Ou la liberté existera-t-elle,
si ce n’est dans la passion?
Gustave Flaubert à George Sand,
(17 novembre 1866)
The most propelling force throughout my whole life has been the question of how I can play the piano as perfectly as possible. That always came first, everything else followed.
I would have loved to have been born into a Russian-Jewish family with finger skills that had already been created in the cradle and been surrounded by excellent teachers.
I loved playing the piano in my childhood but at the same time, climbing trees, playing in the woods or painting had been equally important.
In fact I was given some natural talent, but unfortunately it was not equal. My left hand was proficient from the beginning and I hardly remember having to practice a lot. Not so with my right hand!

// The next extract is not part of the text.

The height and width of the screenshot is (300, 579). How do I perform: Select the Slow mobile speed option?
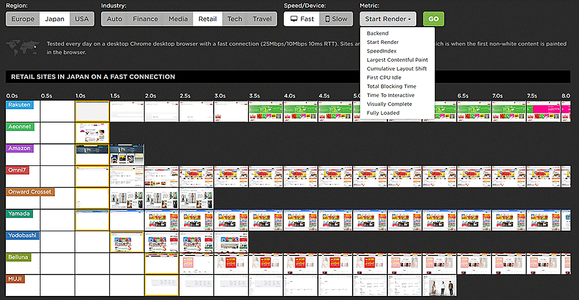336,19
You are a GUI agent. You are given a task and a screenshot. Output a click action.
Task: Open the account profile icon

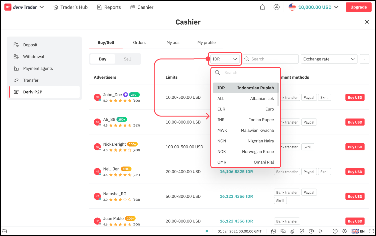276,7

To play scales and other passages with my right hand seemed to be challenging for a long time.
Born with a very good ear and a precise image about how I wanted to play and interpret, I often got very upset if I wasn’t satisfied with my playing and the lack of perfection.
I realized early on, that there is a big psychological side to being a musician.

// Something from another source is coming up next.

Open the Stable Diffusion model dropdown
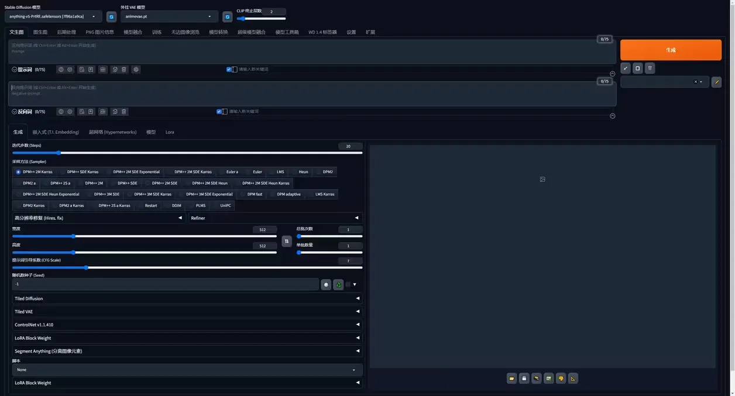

I hated that fact at first and just wanted to play with ease, and when possible, immediately!
For a very long time, nothing seemed to work to my fullest satisfaction and I read everything I possibly could find about playing the piano.
In my concerts I would change difficult passages into easier arrangements at the last minute. Sometimes I used my left hand instead.

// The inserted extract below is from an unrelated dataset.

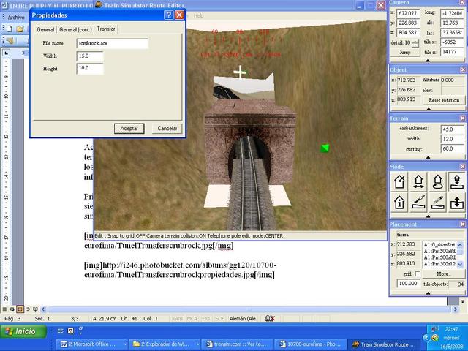This screenshot has height=351, width=468.
Task: Toggle the grid checkbox in Placement
Action: 418,273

One day, after being refused entry to a master class of a worldly known pianist, I fell running up a staircase. I was taking the steps two at a time. Within seconds, my beautiful left hand was badly damaged. I had broken my wrist and had torn ligaments. I had to have two surgeries and was stuck in a cast for nineteen weeks. It seemed that life had put the brakes on.
I have never forgotten the moment I was sitting at the piano for the first time after the accident.
All the muscles had atrophied, and I was only able to play a moderate children’s song slowly. I was very sad and felt so vulnerable. Maybe that key moment forced me to be gentler with myself for the first time.
The following years were ruled by building my left hand back up. This took approximately ten years.
I was doing everything that a pianist shouldn’t do such as: climbing extreme mountains, biking and skiing at high speeds (yes, I was born in Switzerland), crossing deserts on camels and so on. I felt that I didn’t have anything to lose.
I came across diverse piano methods, both classical and alternative. I visited some master classes and was teaching a lot.
Since I am mostly an autodidact, I did lots of reading and researched the Internet to improve. If needed, I also traveled far and wide to find somebody who could help develop my skills.
Learning is an ongoing and never ending process, I don’t feel that I’m at the end of my journey. There is always more to learn. I feel that this is a moment to share what I have learned and present it to a bigger audience.
I hope that many pianists will benefit from it.
People who have had a big impact in my life:
Thank you to Tatjana Nikolajewa and Nina Swetlanova for giving me insight into the great tradition of Russian Piano Playing.
I’m thankful to Peter Feuchtwanger. His sensitive personality and musicianship helped me get back to performing after my accident. He was the first pianist to introduce the “Caved-In Bridge” to me.
I’m thankful for having met the highly gifted pianist Dickran Atamian. His inspiration to the concept of the “Perfect Pressure” is a great benefit and has kept me very busy.
I’m thankful to my parents and to all my friends who supported and believed in me throughout the years and gave me hope when I seemed to have lost it.
I’m thankful to myself because I never gave up!
Thanks to my piano, my dearest friend. It is not only my beloved instrument but my personal metaphor for a life's journey from struggle to much more joy!